A few weeks ago, a Minneapolis judge limited the reach of the City’s law slated to go into effect later this year.   Judge Dickstein issued a temporary injunction against the enforcement of its Ordinance against businesses not physically located in the City.  Although the City argued that its exclusive enforcement authority meant that it would not apply the Ordinance against businesses outside the City, the court recognized that such assurances, “however sincere,” did not alter the Ordinance’s plain language.

The court’s analysis of this issue is also notable for its dissection of the City’s argument that its action was a permissible exercise of its police powers to protect the health and welfare of residents.  The court found that the City’s attempt to regulate extraterritorial businesses whose employees “are unlikely (or may never) enter the city while sick” was not a narrowly tailored means of addressing “identifiable harms within the city limits,” such as a rule governing the inspection of extra-territorial cows whose milk was sold within the city.  Because a prime justification for these local ordinances is typically the need to protect residents from the spread of contagion, the court’s refusal to accept policymakers’ assumptions that ill workers would use the sick leave benefit to “protect against potential harm” is significant.

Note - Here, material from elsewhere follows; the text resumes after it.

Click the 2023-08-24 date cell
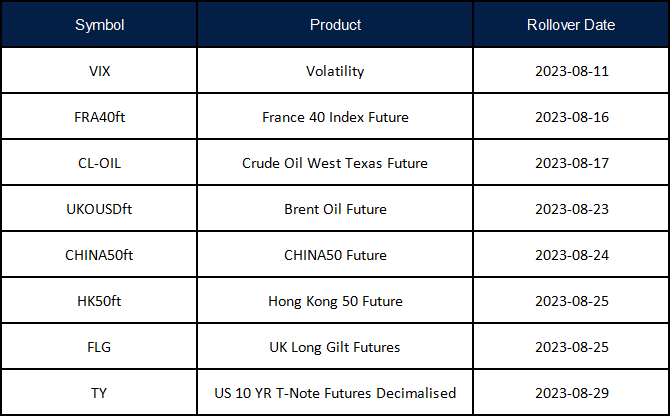point(571,255)

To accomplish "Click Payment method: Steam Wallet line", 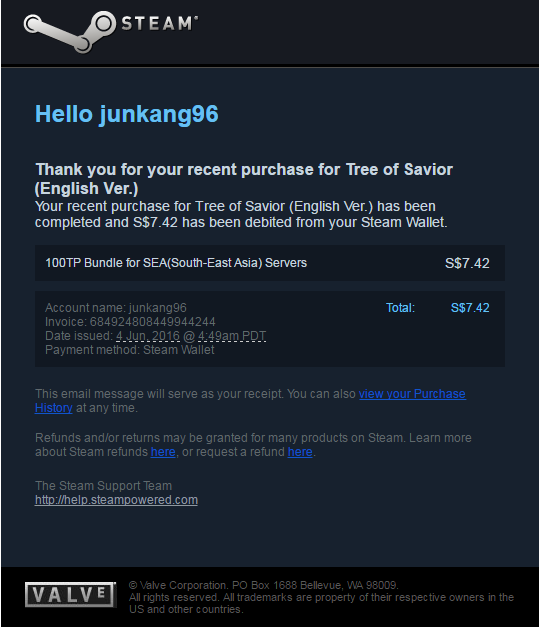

Although the injunction ultimately may be lifted, or the ordinance amended – it’s not scheduled to take effect until July 1, 2017 – employers not located in Minneapolis are breathing a sigh of relief.   For now, employees who occasionally travel to Minneapolis will not be entitled to accrue sick leave under the law.

As local action on this issue will no doubt continue to pick-up steam, since more state governments are looking at measures to prevent municipal action than are moving to enact state-wide measures, it will be interesting to see how cases like this one influence future legal challenges and how future paid sick leave laws are drafted.  We will keep an eye out and report back on any developments.